**What to produce:**
In the listing that follows, the range to quote begins at the line that has "noviembre 2017 (17, 1833)" and ends after the line that has "mayo 2020 (14, 1595)"; quote it verbatim and add nothing.

**Data for the task:**
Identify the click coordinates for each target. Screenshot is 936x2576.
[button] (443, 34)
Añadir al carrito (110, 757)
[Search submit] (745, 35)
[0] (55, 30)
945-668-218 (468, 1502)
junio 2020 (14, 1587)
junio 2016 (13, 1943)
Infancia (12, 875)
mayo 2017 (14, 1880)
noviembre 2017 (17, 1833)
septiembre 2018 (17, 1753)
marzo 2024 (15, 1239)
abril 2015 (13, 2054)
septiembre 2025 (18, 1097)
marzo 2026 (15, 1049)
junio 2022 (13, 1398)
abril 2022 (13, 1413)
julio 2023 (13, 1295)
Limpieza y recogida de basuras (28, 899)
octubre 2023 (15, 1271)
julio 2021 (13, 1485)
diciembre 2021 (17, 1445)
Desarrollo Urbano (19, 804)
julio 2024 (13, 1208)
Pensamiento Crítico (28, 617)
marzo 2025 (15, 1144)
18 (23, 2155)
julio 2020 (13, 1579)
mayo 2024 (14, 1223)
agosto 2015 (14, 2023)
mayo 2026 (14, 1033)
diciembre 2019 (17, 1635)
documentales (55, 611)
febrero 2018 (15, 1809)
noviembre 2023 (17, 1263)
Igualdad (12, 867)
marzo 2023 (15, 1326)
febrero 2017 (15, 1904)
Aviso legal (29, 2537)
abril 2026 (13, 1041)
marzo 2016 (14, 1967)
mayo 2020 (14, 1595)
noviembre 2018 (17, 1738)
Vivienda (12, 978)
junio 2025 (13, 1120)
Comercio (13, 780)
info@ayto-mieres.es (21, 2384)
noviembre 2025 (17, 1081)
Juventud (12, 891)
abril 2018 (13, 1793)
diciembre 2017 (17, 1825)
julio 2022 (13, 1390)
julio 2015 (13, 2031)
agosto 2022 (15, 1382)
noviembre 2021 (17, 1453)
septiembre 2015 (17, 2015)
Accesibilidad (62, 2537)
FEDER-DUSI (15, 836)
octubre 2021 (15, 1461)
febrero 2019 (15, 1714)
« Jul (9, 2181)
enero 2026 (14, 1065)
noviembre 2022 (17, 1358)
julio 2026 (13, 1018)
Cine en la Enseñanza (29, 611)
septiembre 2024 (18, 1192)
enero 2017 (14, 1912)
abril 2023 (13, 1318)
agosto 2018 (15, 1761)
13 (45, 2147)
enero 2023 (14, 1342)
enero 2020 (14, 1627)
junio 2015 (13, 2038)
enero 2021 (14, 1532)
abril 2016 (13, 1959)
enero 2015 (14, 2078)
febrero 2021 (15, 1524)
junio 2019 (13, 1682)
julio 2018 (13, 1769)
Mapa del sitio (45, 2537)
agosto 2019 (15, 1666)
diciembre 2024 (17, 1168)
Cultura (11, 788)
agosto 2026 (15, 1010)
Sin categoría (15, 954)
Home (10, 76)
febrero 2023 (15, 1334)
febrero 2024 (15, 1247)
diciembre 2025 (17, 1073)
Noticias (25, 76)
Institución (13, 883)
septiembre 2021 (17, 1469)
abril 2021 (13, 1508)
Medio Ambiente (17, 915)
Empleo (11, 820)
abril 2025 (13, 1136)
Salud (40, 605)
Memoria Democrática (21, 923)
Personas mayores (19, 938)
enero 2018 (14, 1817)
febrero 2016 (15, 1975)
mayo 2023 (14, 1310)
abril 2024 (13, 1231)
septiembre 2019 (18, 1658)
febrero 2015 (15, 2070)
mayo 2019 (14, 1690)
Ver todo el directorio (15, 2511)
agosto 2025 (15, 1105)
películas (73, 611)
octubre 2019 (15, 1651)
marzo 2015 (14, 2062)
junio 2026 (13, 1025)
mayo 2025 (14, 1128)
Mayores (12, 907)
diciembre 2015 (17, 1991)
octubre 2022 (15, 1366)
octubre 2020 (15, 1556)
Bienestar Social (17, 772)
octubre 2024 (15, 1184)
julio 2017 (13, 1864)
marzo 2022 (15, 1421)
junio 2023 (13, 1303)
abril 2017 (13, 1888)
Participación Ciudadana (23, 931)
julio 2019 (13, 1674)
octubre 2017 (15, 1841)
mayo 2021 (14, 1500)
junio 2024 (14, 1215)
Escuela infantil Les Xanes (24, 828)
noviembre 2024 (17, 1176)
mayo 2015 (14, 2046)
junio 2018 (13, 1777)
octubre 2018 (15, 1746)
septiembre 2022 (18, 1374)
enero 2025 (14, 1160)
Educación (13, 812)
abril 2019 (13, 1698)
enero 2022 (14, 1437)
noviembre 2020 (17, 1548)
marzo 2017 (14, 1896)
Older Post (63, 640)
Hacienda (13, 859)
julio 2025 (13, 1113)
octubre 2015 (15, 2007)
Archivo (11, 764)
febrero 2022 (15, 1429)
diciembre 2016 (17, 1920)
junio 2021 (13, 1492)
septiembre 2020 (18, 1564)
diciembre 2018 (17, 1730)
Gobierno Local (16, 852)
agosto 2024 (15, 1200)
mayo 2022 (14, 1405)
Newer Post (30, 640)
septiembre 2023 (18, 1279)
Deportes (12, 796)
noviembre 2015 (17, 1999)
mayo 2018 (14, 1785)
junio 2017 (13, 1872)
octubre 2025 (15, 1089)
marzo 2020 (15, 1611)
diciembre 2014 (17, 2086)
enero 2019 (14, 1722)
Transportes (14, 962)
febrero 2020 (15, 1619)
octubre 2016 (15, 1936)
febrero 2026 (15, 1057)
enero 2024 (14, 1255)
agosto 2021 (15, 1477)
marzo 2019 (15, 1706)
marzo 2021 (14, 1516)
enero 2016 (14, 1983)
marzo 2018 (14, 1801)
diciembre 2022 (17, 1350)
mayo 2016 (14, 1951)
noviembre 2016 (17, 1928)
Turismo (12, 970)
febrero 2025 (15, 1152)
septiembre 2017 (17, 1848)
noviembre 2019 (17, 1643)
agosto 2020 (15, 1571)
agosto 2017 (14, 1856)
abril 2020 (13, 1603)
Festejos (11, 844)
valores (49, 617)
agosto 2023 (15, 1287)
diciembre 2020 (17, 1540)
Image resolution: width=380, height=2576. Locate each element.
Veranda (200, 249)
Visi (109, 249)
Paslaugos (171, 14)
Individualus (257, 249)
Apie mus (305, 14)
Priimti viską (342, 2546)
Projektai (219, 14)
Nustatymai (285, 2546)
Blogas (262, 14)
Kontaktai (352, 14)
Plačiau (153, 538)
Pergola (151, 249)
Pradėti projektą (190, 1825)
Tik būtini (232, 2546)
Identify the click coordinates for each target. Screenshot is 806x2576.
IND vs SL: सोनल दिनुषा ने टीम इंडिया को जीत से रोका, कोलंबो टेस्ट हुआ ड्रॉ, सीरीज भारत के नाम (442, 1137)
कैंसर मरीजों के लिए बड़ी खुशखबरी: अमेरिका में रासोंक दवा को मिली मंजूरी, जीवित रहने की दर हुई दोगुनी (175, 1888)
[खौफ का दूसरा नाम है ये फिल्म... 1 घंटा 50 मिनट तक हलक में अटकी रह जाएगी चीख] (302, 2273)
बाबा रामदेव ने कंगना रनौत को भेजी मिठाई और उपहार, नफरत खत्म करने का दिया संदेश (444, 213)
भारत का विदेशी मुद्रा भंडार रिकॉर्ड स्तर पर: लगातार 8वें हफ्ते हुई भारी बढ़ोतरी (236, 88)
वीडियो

**Expected answer:**
noviembre 2017 (17, 1833)
septiembre 2018 (17, 1753)
marzo 2024 (15, 1239)
abril 2015 (13, 2054)
septiembre 2025 (18, 1097)
marzo 2026 (15, 1049)
junio 2022 (13, 1398)
abril 2022 (13, 1413)
julio 2023 (13, 1295)
Limpieza y recogida de basuras (28, 899)
octubre 2023 (15, 1271)
julio 2021 (13, 1485)
diciembre 2021 (17, 1445)
Desarrollo Urbano (19, 804)
julio 2024 (13, 1208)
Pensamiento Crítico (28, 617)
marzo 2025 (15, 1144)
18 (23, 2155)
julio 2020 (13, 1579)
mayo 2024 (14, 1223)
agosto 2015 (14, 2023)
mayo 2026 (14, 1033)
diciembre 2019 (17, 1635)
documentales (55, 611)
febrero 2018 (15, 1809)
noviembre 2023 (17, 1263)
Igualdad (12, 867)
marzo 2023 (15, 1326)
febrero 2017 (15, 1904)
Aviso legal (29, 2537)
abril 2026 (13, 1041)
marzo 2016 (14, 1967)
mayo 2020 (14, 1595)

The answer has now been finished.